Prevenir no es solo anticiparse a un problema. Es llegar a tiempo con oportunidades reales, antes de que aparezcan los factores de riesgo.
Significa acompañar, fortalecer vínculos, generar pertenencia y asegurar que niños, niñas y adolescentes puedan desarrollarse en espacios seguros y protectores.
En ese camino, el deporte es mucho más que actividad física. Es una herramienta concreta de prevención: genera vínculos, fortalece la autoestima, desarrolla habilidades, promueve la disciplina y el trabajo en equipo, y ofrece un espacio de pertenencia y encuentro.

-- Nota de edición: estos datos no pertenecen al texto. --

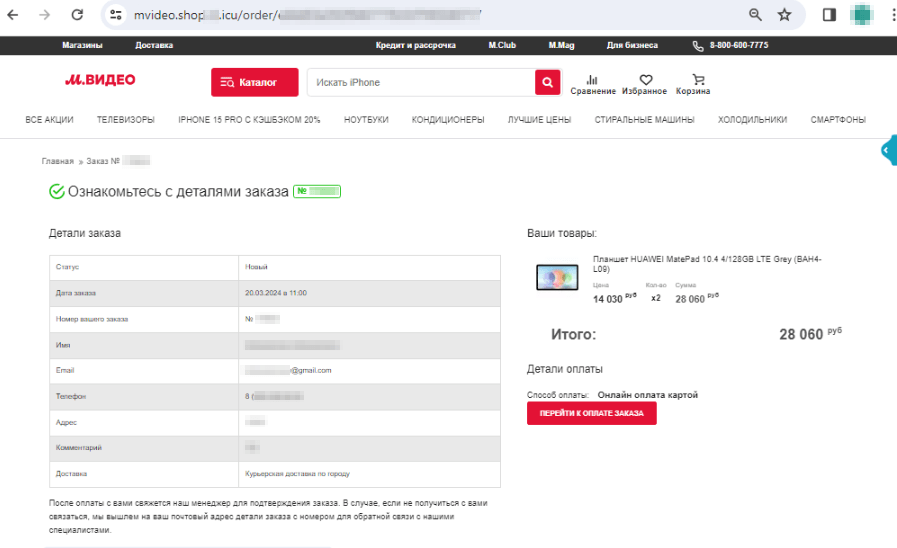Screen dimensions: 897x548
Task: Reload the page with refresh icon
Action: point(77,15)
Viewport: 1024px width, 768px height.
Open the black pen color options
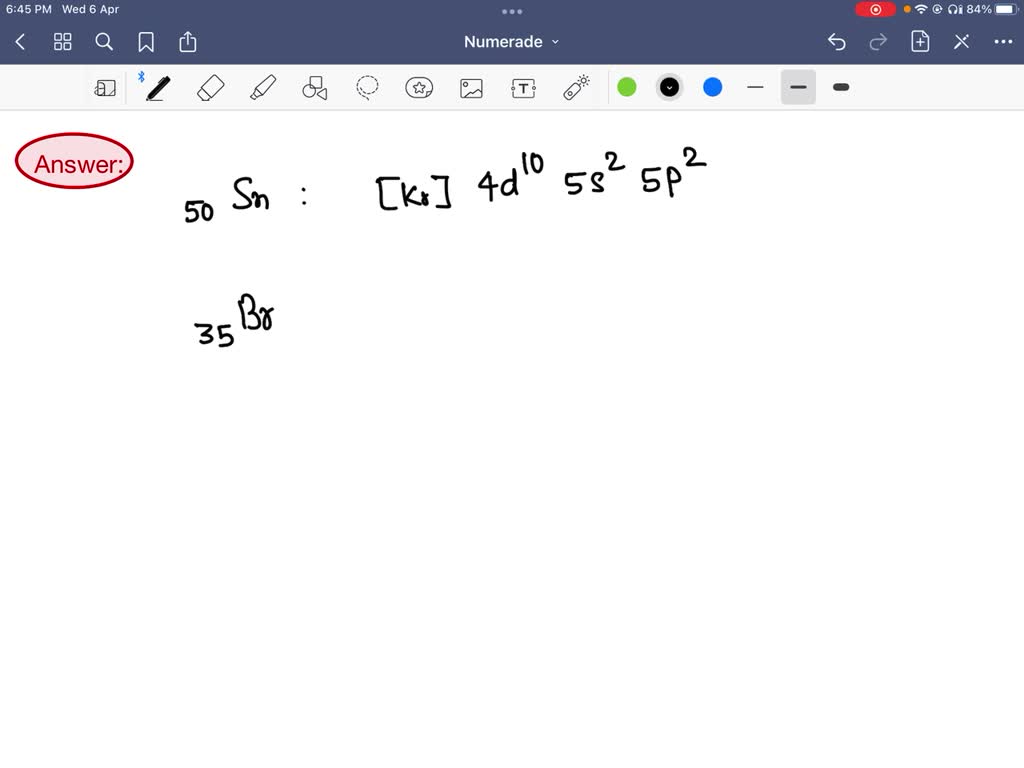click(669, 87)
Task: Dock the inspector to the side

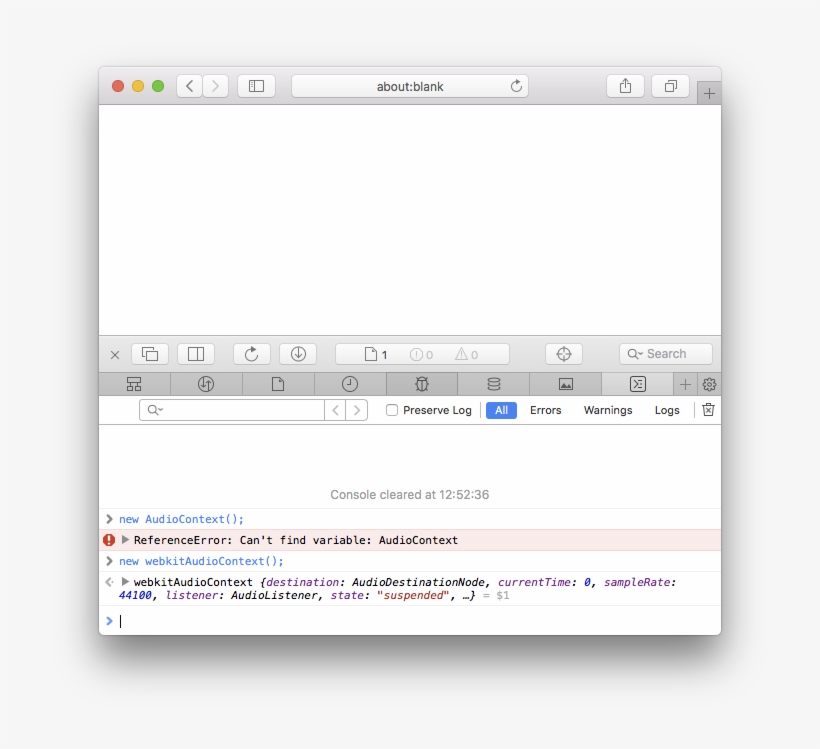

Por eso, el deporte debe ser parte de una política pública preventiva integral, y no una iniciativa aislada ni una respuesta secundaria frente a los problemas sociales. La prevención comienza mucho antes de que aparezcan las conductas de riesgo, y ahí el deporte tiene un enorme potencial para actuar de manera temprana.
Necesitamos espacios deportivos gratuitos, permanentes y accesibles, presentes en los barrios y capaces de acompañar a niños, niñas y adolescentes de manera sostenida. Porque cuando existen oportunidades, vínculos y entornos protectores, también aumentan las posibilidades de construir trayectorias de vida más positivas.
Actuar antes de que aparezcan los problemas puede cambiar una trayectoria de vida. Y para que eso ocurra, se necesita el compromiso y la articulación del Estado, las comunidades, la sociedad civil y el sector privado.
Prevenir es una responsabilidad compartida. Y el deporte debe ocupar un lugar central en esa tarea.
Porque prevenir es mucho más que evitar un riesgo: es ampliar las oportunidades para construir un futuro mejor.